The waiter set a plate of flounder, au gratin potatoes, and honey-glazed fried kale in front of Lester. He started in.
“And how have the ripples of the Butterfly Effect managed to agitate your serenity?” asked Mauri.
Tish emptied her wine glass. “What he means is—how did Pasty’s impotence thrust the kids upon you.”
“Oh, hell.” Lester chewed and swallowed. “It’s the same old thing. His fiancé, Misha, was going to watch them, but Pasty’s mother wants nothing to do with her. A little thing like that, and they feel compelled to spend the weekend with them and give them a home-cooked dinner this Friday.”
“His mother’s a chef,” said Tish.
“Yes. That’s quite the point.”
Mauri pushed his plate away. “Isn’t that a little like trying to win over a poet with ‘roses are red, violets are blue?’”
“Oh.” Lester set his plate on top of Mauri’s. “I see what you mean.”
“You want us to give a whack at it?” asked Tish.

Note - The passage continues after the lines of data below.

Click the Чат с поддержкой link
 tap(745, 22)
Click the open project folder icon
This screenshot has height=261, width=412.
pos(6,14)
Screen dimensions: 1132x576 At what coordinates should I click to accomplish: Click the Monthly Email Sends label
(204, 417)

“Sure,” said Mauri. “Bring him by coffee at Trina’s later.”
After he left, Lester ran Pasty down at the driving range and dragged him to Trina’s Cafe.
“I’ve made inquiries,” said Tish. “You know the raceway—?”

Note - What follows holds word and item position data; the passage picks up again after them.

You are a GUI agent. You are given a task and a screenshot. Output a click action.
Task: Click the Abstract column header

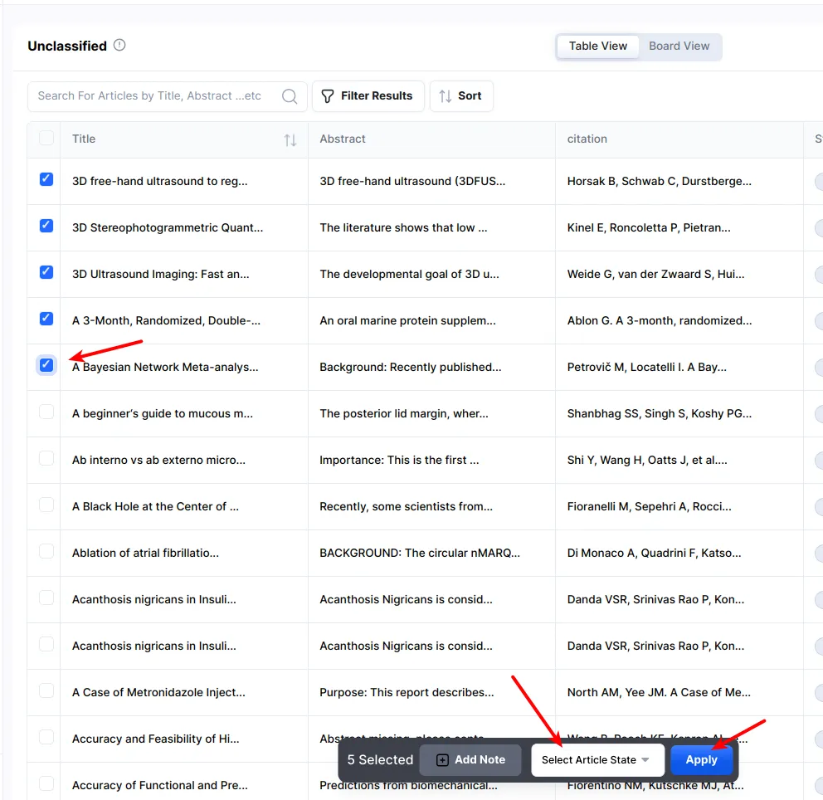[343, 139]
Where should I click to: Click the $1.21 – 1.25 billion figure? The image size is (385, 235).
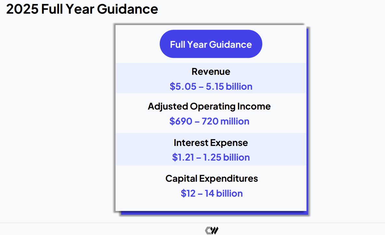click(x=211, y=157)
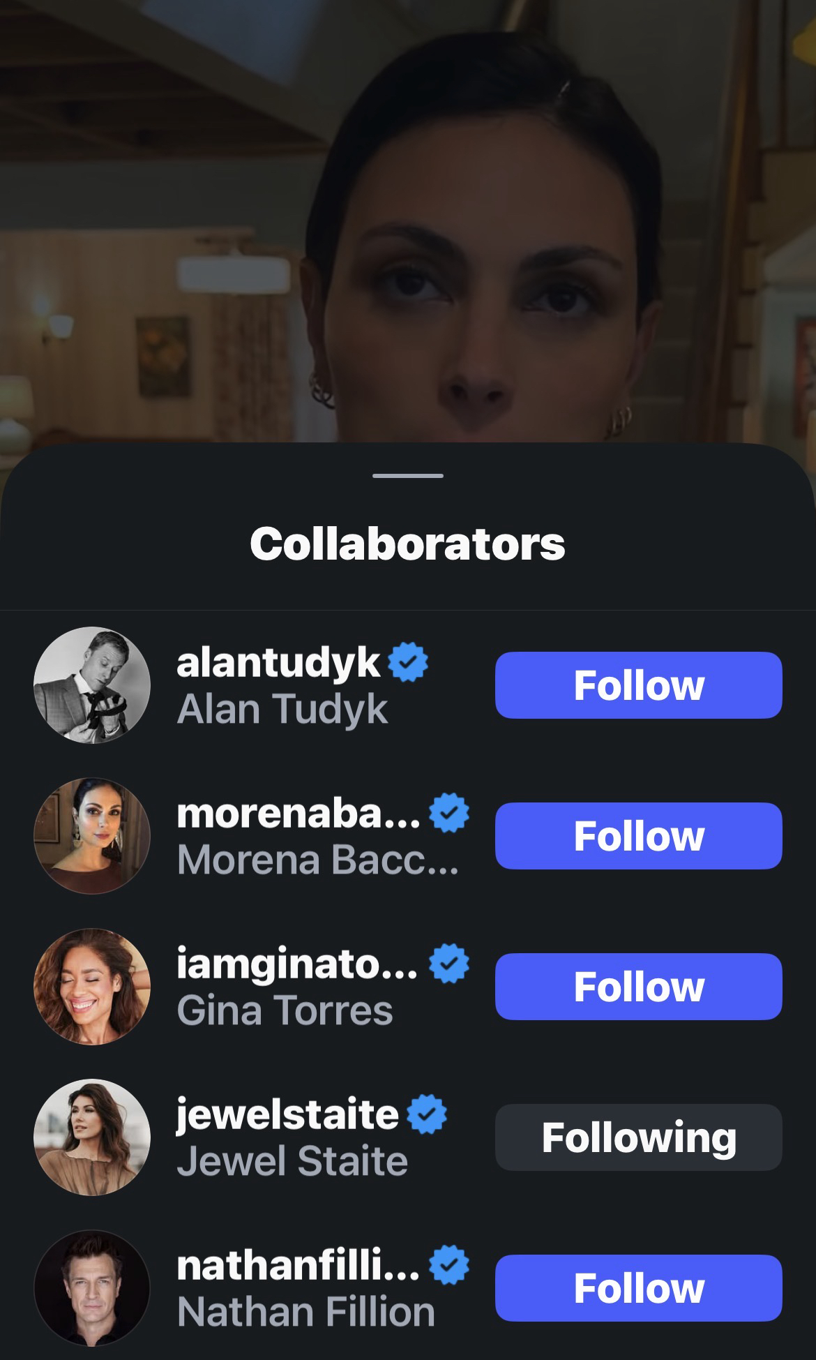Viewport: 816px width, 1360px height.
Task: Tap the blue checkmark beside nathanfilli...
Action: click(x=448, y=1265)
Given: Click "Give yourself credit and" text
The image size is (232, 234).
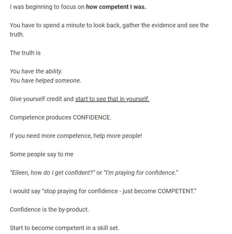Looking at the screenshot, I should click(42, 99).
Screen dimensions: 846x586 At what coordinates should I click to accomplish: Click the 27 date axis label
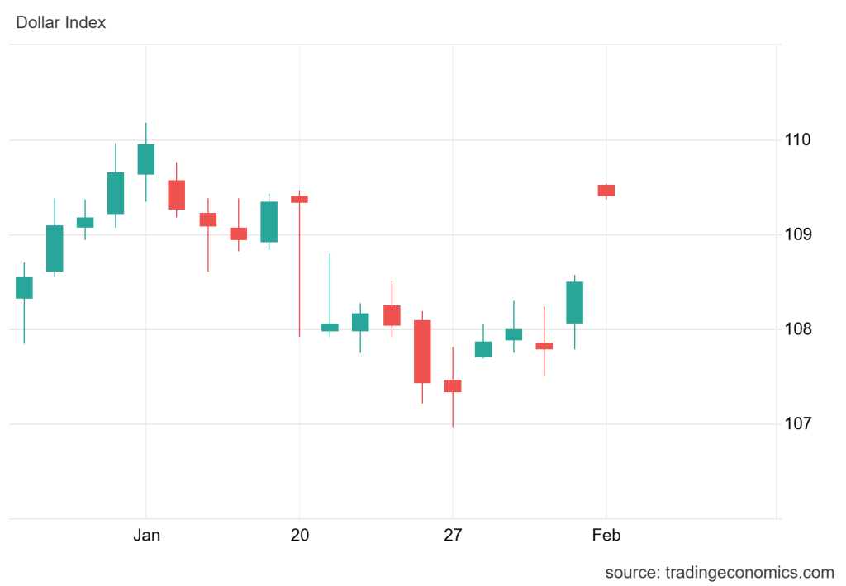(x=453, y=536)
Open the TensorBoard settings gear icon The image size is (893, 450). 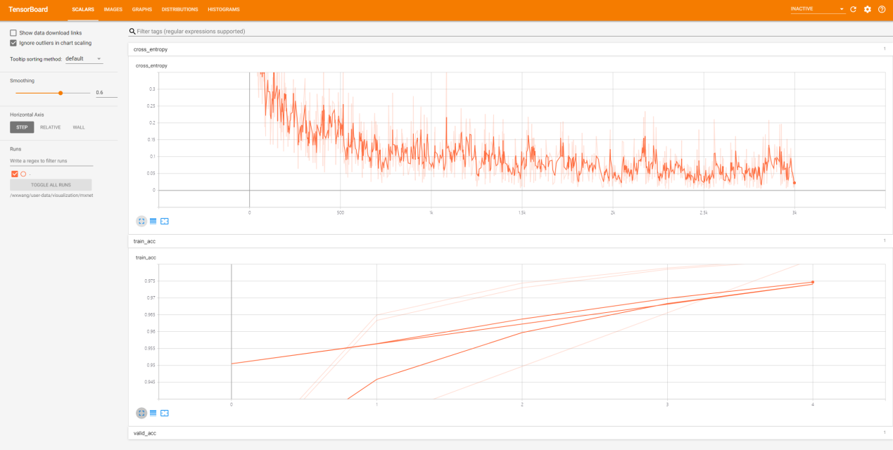[x=867, y=9]
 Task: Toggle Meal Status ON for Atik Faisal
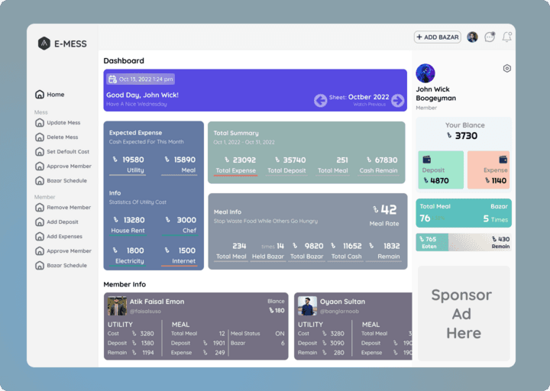[x=280, y=333]
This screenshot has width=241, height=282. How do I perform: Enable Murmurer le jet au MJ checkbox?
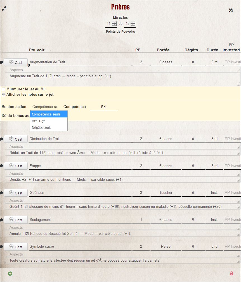click(x=3, y=89)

“On the West side of town,” said Mauri.
“Yeah. Sure,” said Pasty.
“I want you to beg your father to go with you and watch some races,” said Tish.
“Mom will hate that.”
“Quite the point,” said Mauri. “But take it one step further. While your father is there, tell him you’re going to buy a car to race yourself.”
“They’ll go ballistic,” said Lester. “You don’t know these people.”
“Just do it,” said Tish.
“Now,” said Mauri.
Lester sipped his latte. “That was kind of abrupt.”
“Necessary,” said Tish.
Misha set an Earl Grey tea on the table and sat next to Lester.

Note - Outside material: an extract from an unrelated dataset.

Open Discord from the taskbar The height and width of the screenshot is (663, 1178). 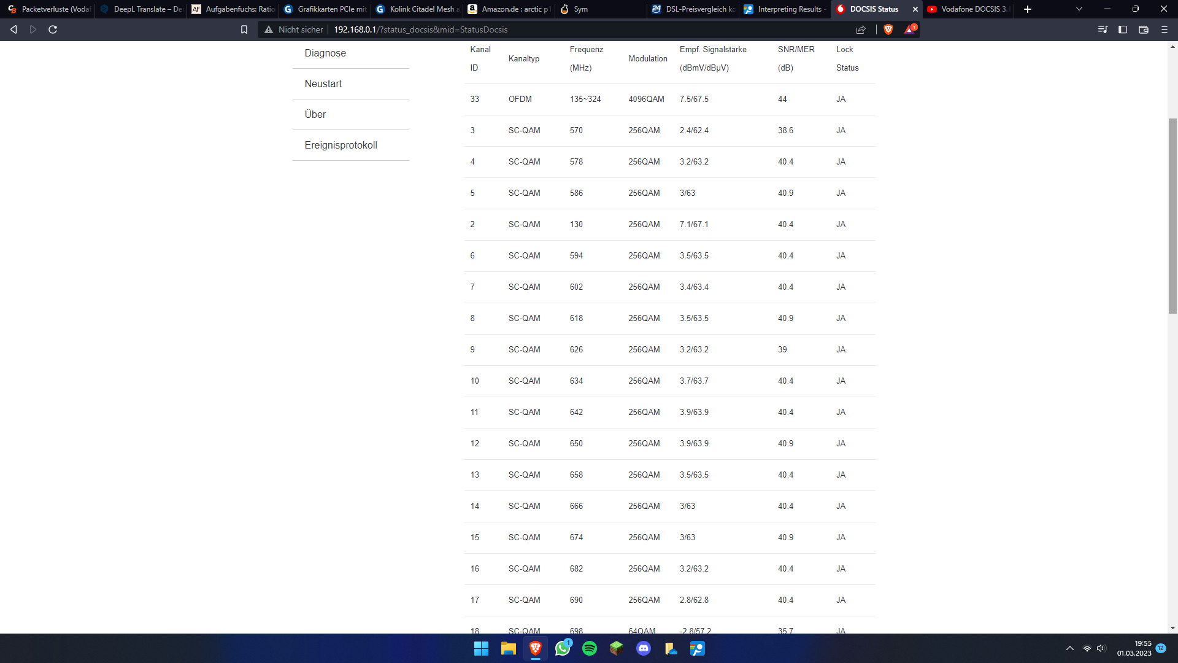pos(643,648)
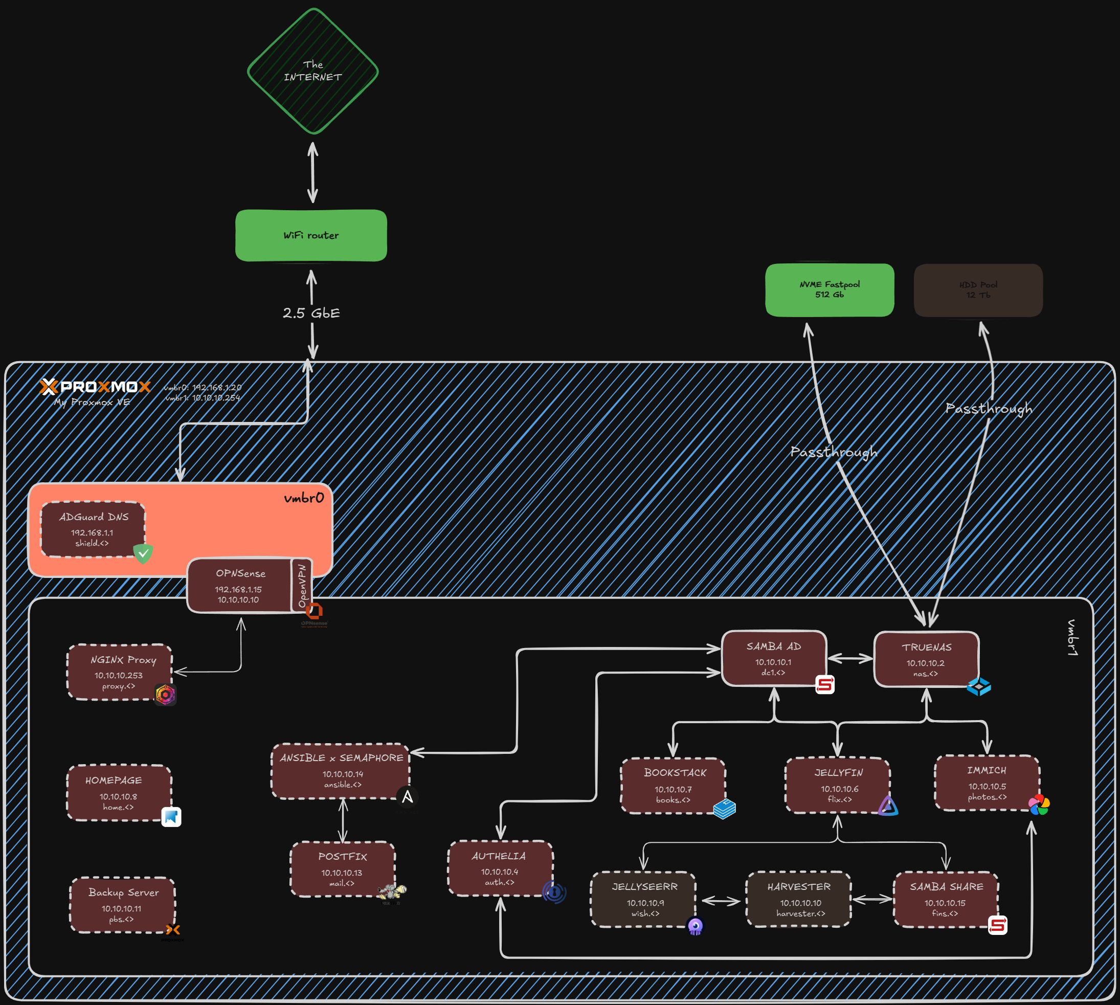Select the NVME Fastpool storage box
This screenshot has height=1005, width=1120.
829,290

“Hey, we were just talking about you,” said Lester.
“Tish called me.”
“Yes, my dear, and listen closely.” Tish leaned in. “Saturday, when Pasty’s parents bring up racing—and they inevitably will, you’re going to give Pasty an ultimatum. Either he gives up racing, or the wedding is off.”
“Ooooh, you devil,” said Lester. “That just might work.”
Lester left the cafe expecting success.
Come Saturday morning, he took the kids to breakfast at Busters. The older boy and girl, maybe six and seven, had sandy brown hair, and the young four-year-old was a towhead. They slammed down piles of eggs, bacon, and cheese with coffee. “Clean your plates so we can smoke cigarettes and drink beer in the lounge.”
Pasty strutted in with a big smile on his face.
“Aha!” said Lester. “I trust all is well, then?”
“You bet it is!” said Pasty. “I’m going to be a racer, Lester. I’ve never been this excited about anything.”
“You should have seen me,” said Pasty. “I stood up to my parents and to Misha. I’m a free man now—and I’m going to race cars.”
“Oh, Pasty.” Lester dropped a piece of bacon. “You didn’t.”
“I did.” He scooped some eggs and bacon into a to-go box. “Come on, kids. Lets go to the speedway.”
Left on his own, Lester scoffed. “You think you know someone.”
The bash later that day was exhilarating fun. All of Lester’s favorite people were there, and he filled his next two weeks with activities. Mauri and Tish were surrounded with guests, but Lester eventually found a moment to speak with them.
“It was a complete fiasco,” he said.
Tish fiddled with her pearls. “Well, Lester dear, it may not have worked out the way we planned—”
Mauri chuckled. “But it certainly worked out for the better.”
“How so?” asked Lester.
“Dear boy,” said Mauri. “We wanted you at the bash. If Pasty would have been sensible, they’d have left in peace, accomplishment in hand, and they’d have gotten the kids from you.”
Tish shrugged. “As it turns out, we got the kids taken care of, and we saved Misha from a flake.”
“I suppose you did,” said Lester.
“It worked out fine,” said Mauri.
Lester shook his head. “Why do I get the feeling we’re fiddling with nobs at a nuclear power plant whenever I’m around you?” He chuckled. “Truly amazing.”